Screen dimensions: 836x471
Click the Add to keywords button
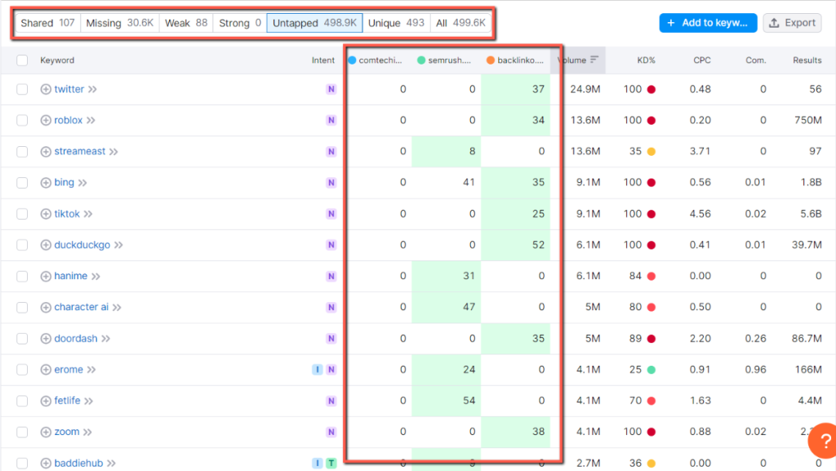point(707,23)
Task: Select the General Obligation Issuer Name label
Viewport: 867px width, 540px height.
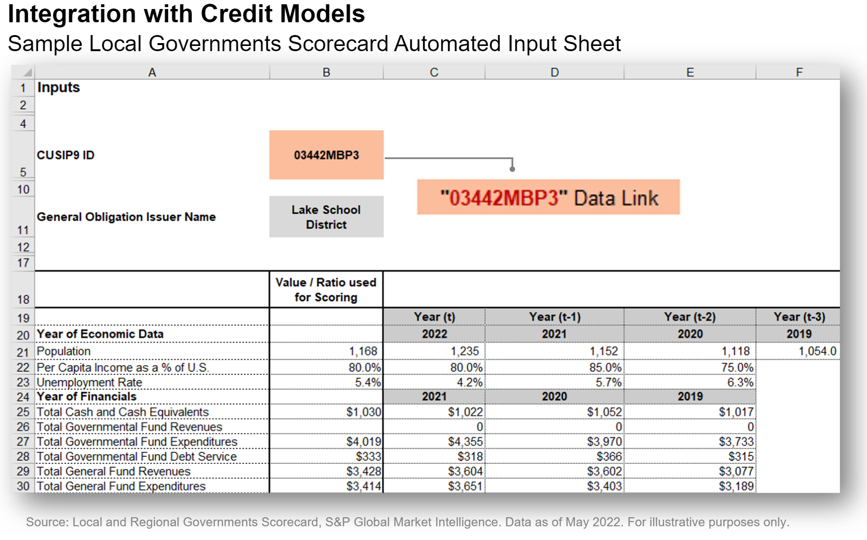Action: [126, 217]
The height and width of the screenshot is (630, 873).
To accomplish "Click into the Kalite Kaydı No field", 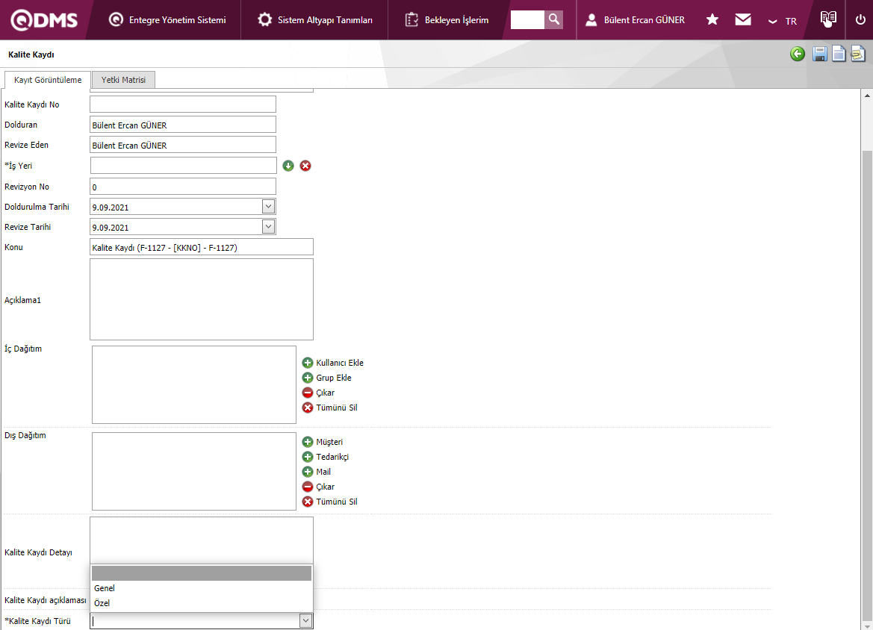I will tap(183, 105).
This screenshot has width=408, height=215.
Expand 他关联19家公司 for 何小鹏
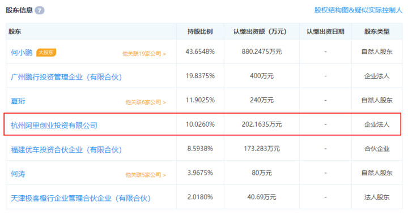[144, 54]
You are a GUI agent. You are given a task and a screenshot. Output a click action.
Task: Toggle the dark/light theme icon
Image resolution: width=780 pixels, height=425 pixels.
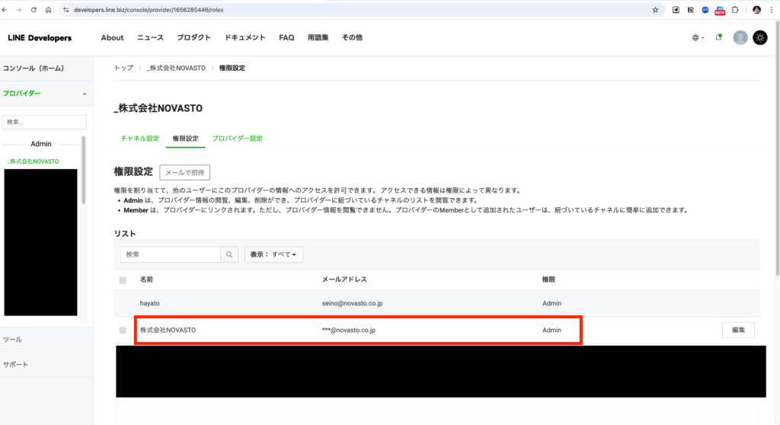(759, 37)
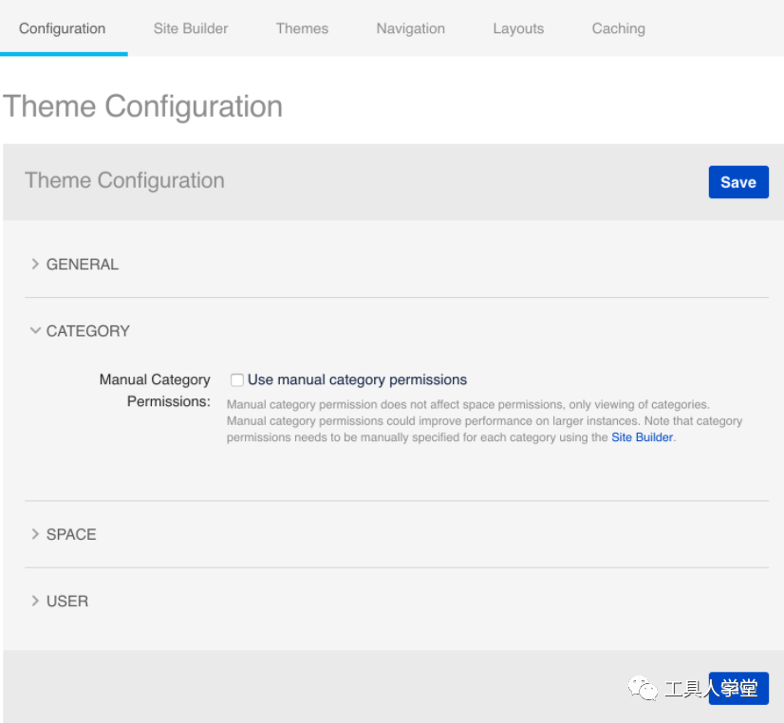Expand the USER section chevron

[35, 601]
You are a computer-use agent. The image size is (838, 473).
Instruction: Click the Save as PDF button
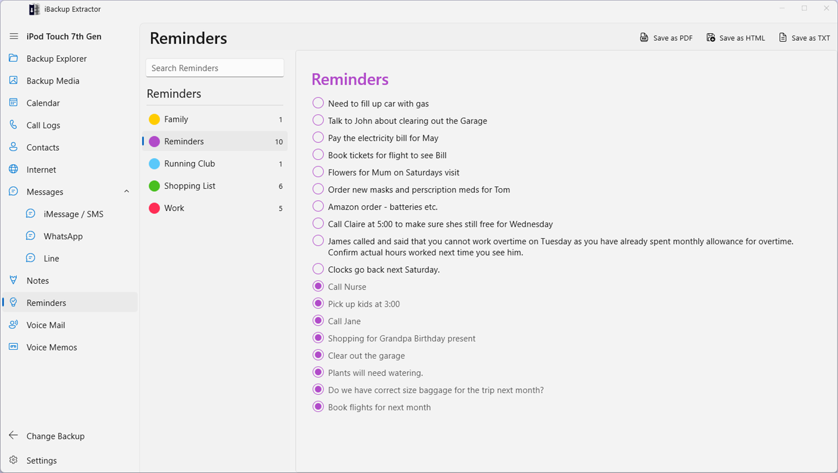pos(666,37)
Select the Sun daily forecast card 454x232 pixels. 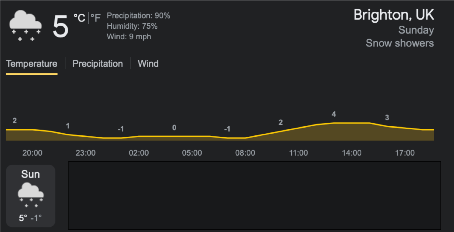tap(31, 196)
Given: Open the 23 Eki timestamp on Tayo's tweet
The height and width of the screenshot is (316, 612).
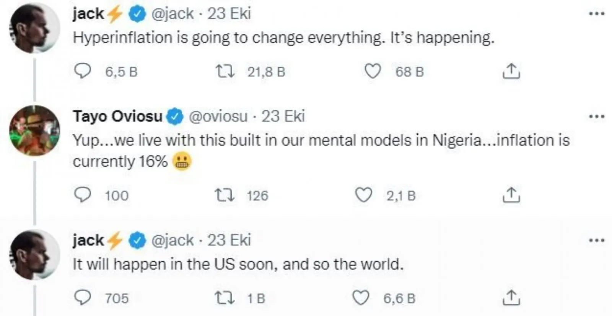Looking at the screenshot, I should pos(283,116).
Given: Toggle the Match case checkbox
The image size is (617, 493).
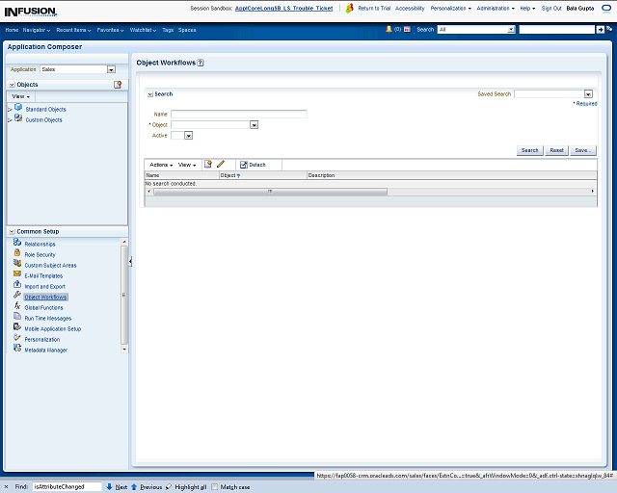Looking at the screenshot, I should [x=215, y=487].
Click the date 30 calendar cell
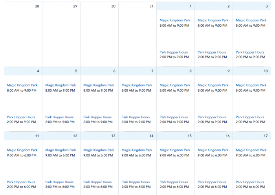 coord(99,35)
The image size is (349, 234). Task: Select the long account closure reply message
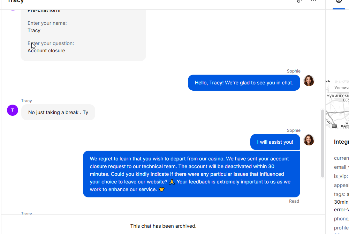coord(191,174)
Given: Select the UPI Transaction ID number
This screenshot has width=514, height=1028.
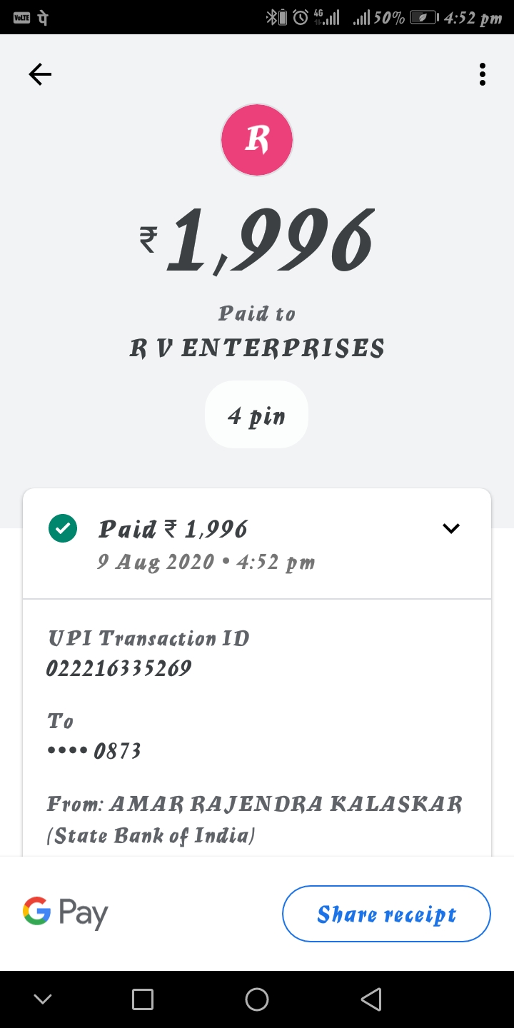Looking at the screenshot, I should tap(119, 668).
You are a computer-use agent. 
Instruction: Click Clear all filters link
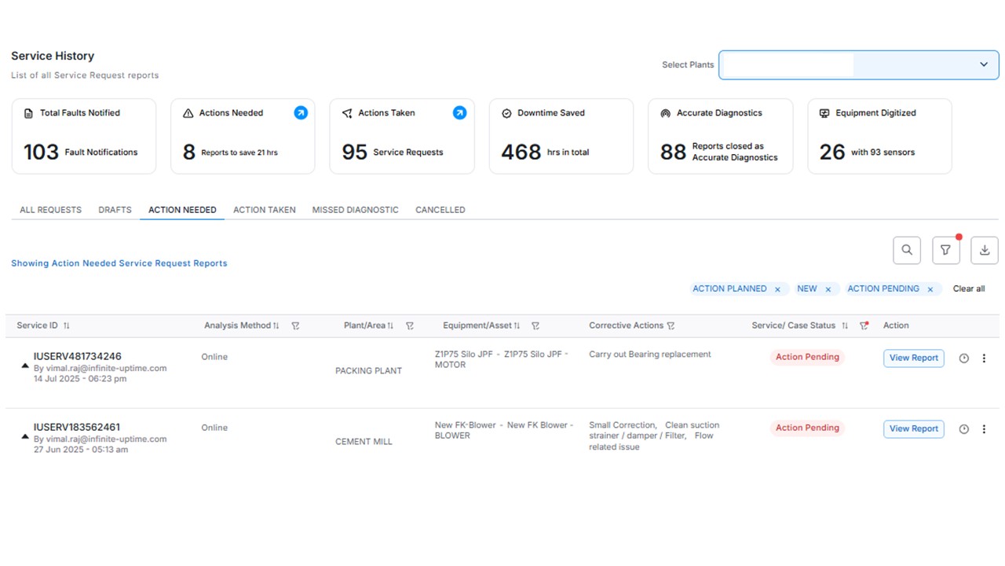point(968,289)
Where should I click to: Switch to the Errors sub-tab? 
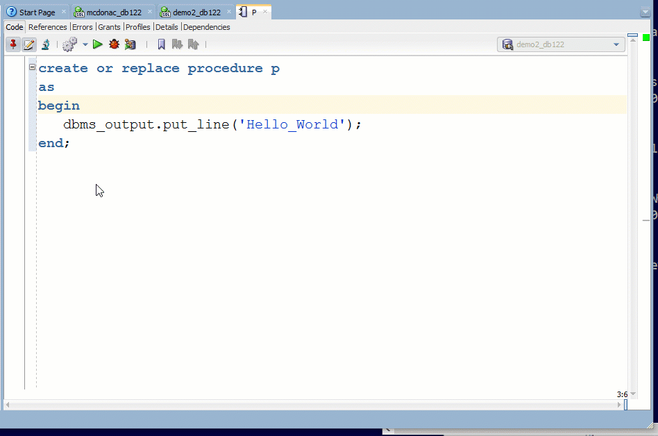click(x=82, y=27)
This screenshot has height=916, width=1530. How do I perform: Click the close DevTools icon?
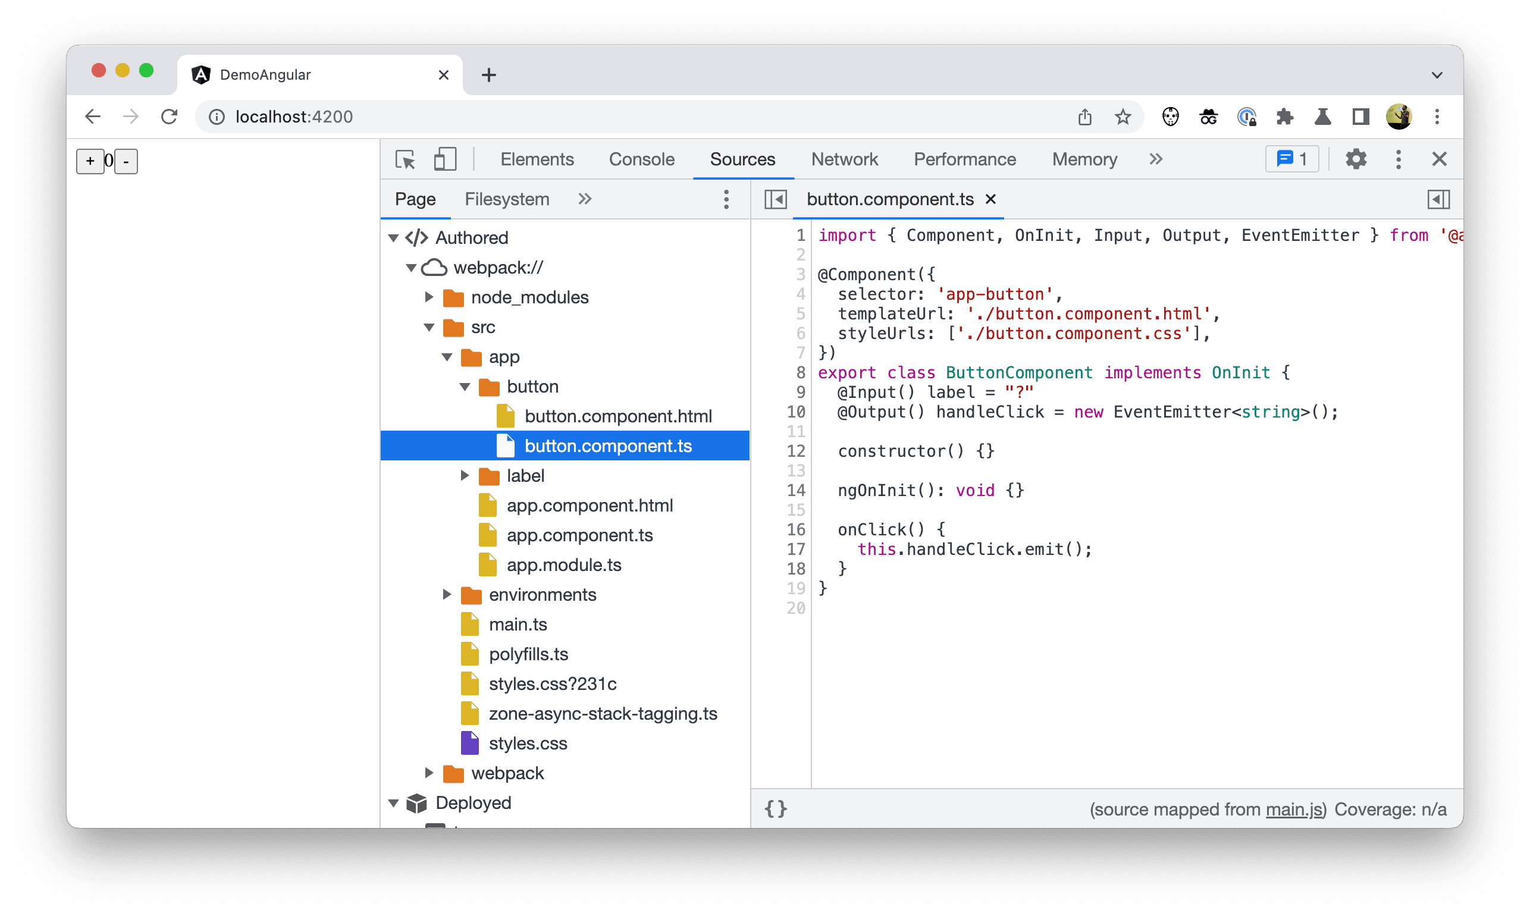pyautogui.click(x=1439, y=158)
------------------------
Restate word for word the lines from the one containing "The image size is (349, 234)." through the end of the material above, both included, and nothing besides; drop the pictures.

The image size is (349, 234). Task: Select the long account closure reply message
coord(191,174)
Given: Select the UPI Transaction ID number
This screenshot has width=514, height=1028.
Looking at the screenshot, I should tap(119, 668).
You are a computer-use agent. 
Instruction: Click Clear all filters link
point(968,289)
Where should I click to: Switch to the Errors sub-tab? 
click(x=82, y=27)
This screenshot has height=916, width=1530. How do I perform: Click the close DevTools icon?
pyautogui.click(x=1439, y=158)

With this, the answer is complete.